Une échappée au long cours et un duo de choc
Dès le baisser de drapeau à Garoua-Boulaï, le peloton a imposé un rythme d’enfer, dynamité par des attaques répétées. C’est finalement au terme du premier tiers de course qu’une poignée d’hommes forts a réussi à détacher la bonne échappée. Parmi eux, Marco Sewa, le charismatique capitaine des Bâtisseurs, et le remuant Abdoul Karim (EGM) ont rapidement pris les commandes des opérations.
Travaillant en parfaite synergie pour creuser un écart décisif sur le peloton, les deux hommes ont transformé cette traversée vers Meiganga en un véritable contre-la-montre par équipe à deux. Malgré les faux-plats montants et la chaleur éprouvante, le duo a résisté au retour des chasseurs, maintenant une pression constante jusqu’à l’entrée de la ville étape.
Marco Sewa en patron, la résistance du maillot jaune
À l’approche de la ligne d’arrivée, la coopération s’est muée en une guerre de nerfs. Dans un sprint final d’une intensité rare, Marco Sewa a déclenché son effort à deux cents mètres du but. Déployant une puissance explosive, le coureur des Bâtisseurs a débordé Abdoul Karim pour jeter son vélo sur la ligne et lever les bras en vainqueur.
« Cette victoire, c’est le fruit d’un travail collectif et d’une gestion parfaite de l’effort. On savait qu’il ne fallait pas rater le bon wagon », a confié le vainqueur du jour juste après son sacre.
Quelques secondes plus tard, le peloton réglait le reste des accessits. Au cœur de ce groupe de chasse, Abdourahman Amadou, surnommé le « Phénoménal », a couru en patron. Sans jamais céder à la panique face aux offensives de ses rivaux directs, le leader du classement général a géré sa course avec un sang-froid impressionnant. Protégé par ses coéquipiers, il conserve précieusement son maillot jaune à l’issue de cette journée mouvementée.

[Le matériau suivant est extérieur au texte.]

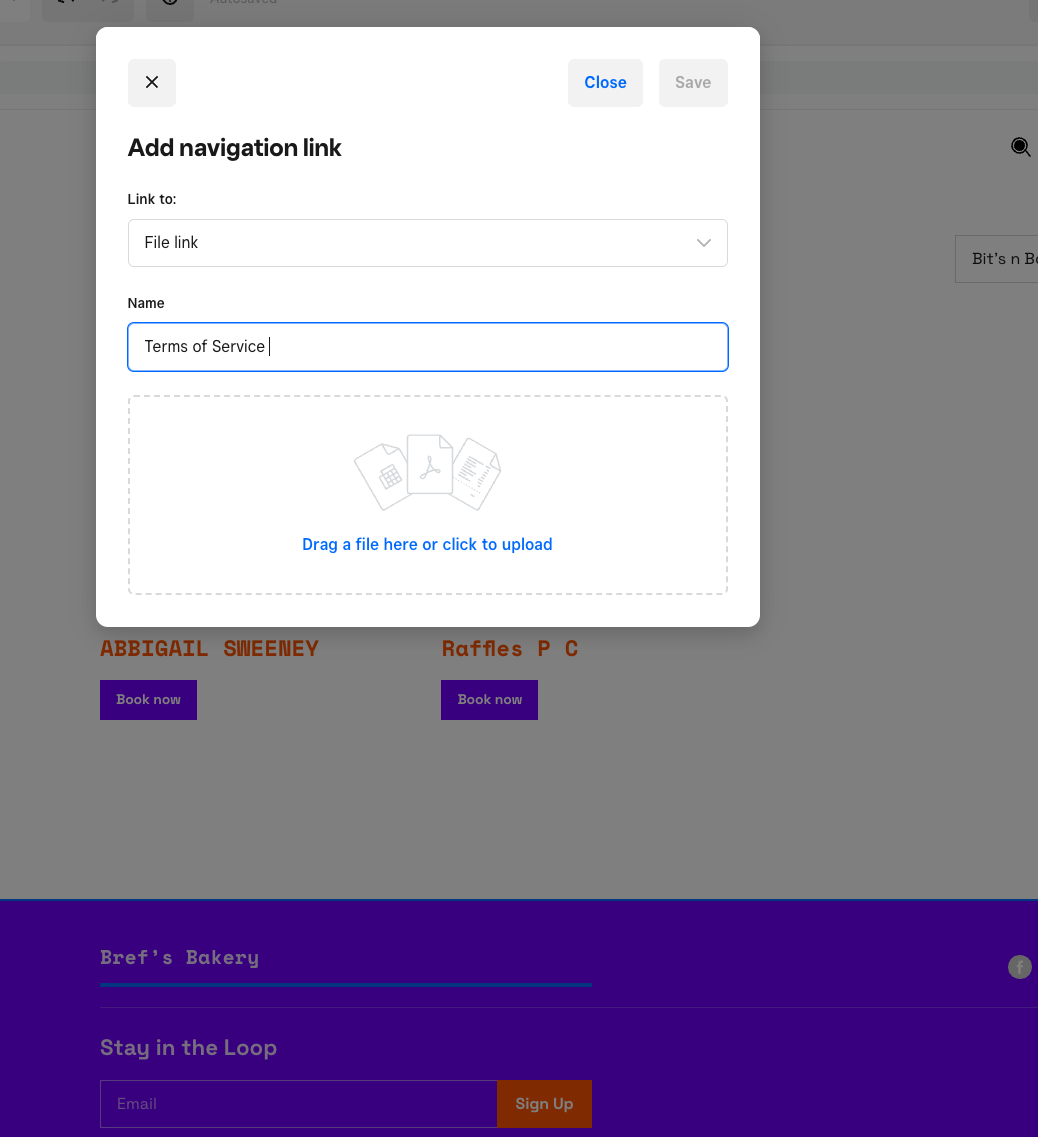The width and height of the screenshot is (1038, 1137).
Task: Click the Facebook icon in the footer
Action: click(1020, 967)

Cap sur Ngaoundéré : l’heure de vérité
Cette 2ᵉ étape confirme toute la richesse tactique de cette édition de la Transca 14. Mais le plus dur reste à venir. Dès demain, les coureurs affronteront l’étape reine : un tracé dantesque de 163 km reliant Meiganga à Ngaoundéré. Entre dénivelé exigeant et usure physique, les prétendants au sacre final devront se dévoiler. Le « Phénoménal » parviendra-t-il à contenir les assauts des Bâtisseurs galvanisés ? Réponse sur la route du Château d’eau du Cameroun.